Pixel coordinate grounding data:
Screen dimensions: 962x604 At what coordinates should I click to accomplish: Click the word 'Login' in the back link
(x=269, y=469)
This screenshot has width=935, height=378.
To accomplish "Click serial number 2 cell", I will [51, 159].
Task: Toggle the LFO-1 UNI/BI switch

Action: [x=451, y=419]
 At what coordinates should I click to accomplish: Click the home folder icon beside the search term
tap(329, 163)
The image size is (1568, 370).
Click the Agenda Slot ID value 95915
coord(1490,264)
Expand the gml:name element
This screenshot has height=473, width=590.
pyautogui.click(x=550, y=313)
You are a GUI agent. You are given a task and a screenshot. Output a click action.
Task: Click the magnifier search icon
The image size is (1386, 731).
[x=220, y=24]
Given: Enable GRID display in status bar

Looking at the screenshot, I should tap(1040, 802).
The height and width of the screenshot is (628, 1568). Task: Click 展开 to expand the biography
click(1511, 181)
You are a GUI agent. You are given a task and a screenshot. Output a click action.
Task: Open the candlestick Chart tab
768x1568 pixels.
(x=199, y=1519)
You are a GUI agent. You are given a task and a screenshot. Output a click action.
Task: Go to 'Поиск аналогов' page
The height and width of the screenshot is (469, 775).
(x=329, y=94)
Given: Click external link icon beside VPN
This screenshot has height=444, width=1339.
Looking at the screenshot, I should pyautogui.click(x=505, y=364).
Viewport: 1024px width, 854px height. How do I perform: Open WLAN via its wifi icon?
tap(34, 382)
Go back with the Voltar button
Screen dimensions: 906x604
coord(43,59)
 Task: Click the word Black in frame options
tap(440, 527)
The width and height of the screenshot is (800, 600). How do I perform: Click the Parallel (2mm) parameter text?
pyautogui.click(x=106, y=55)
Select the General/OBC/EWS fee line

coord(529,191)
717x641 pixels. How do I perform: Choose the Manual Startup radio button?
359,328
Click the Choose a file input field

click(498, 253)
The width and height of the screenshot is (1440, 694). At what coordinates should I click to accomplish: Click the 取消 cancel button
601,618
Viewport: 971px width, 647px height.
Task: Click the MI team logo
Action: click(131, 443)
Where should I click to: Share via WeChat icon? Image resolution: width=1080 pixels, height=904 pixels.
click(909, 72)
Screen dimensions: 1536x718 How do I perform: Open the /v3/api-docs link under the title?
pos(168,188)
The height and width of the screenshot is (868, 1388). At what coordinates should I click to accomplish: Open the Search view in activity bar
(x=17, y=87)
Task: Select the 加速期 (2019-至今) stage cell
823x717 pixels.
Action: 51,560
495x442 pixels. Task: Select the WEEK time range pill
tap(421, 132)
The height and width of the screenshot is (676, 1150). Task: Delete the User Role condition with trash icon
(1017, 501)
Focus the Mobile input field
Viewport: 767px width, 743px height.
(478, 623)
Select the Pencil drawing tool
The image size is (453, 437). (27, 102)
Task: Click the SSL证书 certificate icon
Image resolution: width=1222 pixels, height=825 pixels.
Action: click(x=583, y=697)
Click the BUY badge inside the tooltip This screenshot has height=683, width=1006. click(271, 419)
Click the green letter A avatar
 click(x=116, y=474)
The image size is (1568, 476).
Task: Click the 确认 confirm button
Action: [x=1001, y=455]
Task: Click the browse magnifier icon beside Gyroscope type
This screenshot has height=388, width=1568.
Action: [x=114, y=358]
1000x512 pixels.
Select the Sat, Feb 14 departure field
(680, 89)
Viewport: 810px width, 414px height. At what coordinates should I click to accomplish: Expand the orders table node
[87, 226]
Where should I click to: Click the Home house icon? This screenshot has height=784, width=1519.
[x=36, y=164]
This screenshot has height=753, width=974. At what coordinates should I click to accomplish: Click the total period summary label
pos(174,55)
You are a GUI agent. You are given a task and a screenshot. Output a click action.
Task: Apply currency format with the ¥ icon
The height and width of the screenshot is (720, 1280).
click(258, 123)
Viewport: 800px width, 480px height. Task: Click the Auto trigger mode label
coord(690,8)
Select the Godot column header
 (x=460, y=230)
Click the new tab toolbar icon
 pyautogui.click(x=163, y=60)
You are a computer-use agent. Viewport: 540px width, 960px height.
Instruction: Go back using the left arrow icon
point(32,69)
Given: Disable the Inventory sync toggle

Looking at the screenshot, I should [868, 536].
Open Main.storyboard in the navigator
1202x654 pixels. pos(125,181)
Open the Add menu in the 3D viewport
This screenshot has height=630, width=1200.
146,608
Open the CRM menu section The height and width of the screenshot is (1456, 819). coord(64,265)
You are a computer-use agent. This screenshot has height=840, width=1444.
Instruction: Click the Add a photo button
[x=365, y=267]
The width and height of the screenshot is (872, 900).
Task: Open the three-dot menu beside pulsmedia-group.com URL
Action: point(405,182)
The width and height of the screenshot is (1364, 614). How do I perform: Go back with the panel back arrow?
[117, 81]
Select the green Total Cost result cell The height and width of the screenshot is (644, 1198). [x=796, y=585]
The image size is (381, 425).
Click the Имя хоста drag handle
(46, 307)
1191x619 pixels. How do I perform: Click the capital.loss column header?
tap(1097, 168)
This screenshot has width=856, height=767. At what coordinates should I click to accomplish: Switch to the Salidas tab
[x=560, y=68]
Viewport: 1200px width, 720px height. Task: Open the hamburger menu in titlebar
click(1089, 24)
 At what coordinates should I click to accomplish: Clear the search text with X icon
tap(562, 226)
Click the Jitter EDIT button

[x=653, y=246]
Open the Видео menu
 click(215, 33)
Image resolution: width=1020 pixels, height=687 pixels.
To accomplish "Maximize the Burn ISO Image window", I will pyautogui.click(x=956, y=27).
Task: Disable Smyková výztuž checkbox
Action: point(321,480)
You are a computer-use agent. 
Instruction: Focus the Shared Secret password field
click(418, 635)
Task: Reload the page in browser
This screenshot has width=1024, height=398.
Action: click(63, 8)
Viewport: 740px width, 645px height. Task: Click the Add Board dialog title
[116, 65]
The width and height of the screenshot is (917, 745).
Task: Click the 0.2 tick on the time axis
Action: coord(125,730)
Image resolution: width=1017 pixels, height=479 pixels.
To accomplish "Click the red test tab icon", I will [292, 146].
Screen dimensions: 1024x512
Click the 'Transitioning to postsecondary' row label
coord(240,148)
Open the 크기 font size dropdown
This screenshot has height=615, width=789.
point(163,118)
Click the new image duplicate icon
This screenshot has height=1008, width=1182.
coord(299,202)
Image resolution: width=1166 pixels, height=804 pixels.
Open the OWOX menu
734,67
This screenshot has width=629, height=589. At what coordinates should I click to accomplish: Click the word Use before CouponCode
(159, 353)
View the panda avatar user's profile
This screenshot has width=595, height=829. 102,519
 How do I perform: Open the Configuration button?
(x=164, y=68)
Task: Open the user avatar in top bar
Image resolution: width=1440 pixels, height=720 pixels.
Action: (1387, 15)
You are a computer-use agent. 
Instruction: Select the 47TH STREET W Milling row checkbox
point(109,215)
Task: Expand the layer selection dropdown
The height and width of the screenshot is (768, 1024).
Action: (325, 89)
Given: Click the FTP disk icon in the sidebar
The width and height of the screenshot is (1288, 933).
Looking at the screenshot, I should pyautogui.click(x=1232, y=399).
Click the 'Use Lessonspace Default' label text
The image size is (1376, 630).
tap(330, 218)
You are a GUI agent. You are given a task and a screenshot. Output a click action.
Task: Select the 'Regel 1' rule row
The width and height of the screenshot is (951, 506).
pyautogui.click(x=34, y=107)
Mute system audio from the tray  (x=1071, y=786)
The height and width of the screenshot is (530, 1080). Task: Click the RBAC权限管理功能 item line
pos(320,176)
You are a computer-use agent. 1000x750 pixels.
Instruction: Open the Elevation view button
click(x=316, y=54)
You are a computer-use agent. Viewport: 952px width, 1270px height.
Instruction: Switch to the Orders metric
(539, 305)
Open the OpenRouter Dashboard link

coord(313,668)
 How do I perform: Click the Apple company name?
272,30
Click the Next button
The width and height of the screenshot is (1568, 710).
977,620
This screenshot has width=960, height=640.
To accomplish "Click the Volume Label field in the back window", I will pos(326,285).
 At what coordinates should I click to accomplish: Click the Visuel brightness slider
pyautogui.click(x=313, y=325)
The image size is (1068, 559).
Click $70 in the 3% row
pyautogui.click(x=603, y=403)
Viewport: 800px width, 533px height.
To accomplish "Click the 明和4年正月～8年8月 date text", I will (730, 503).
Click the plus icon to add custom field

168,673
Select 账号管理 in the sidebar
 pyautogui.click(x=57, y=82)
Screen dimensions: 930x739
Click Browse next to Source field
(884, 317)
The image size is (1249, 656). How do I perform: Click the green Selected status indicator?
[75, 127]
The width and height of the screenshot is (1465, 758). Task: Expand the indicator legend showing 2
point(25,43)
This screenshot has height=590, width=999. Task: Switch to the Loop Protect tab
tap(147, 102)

## Work instructions
Each line in the data above either holds "page" or does not. State how many do, as a bare number.

## Answer space
2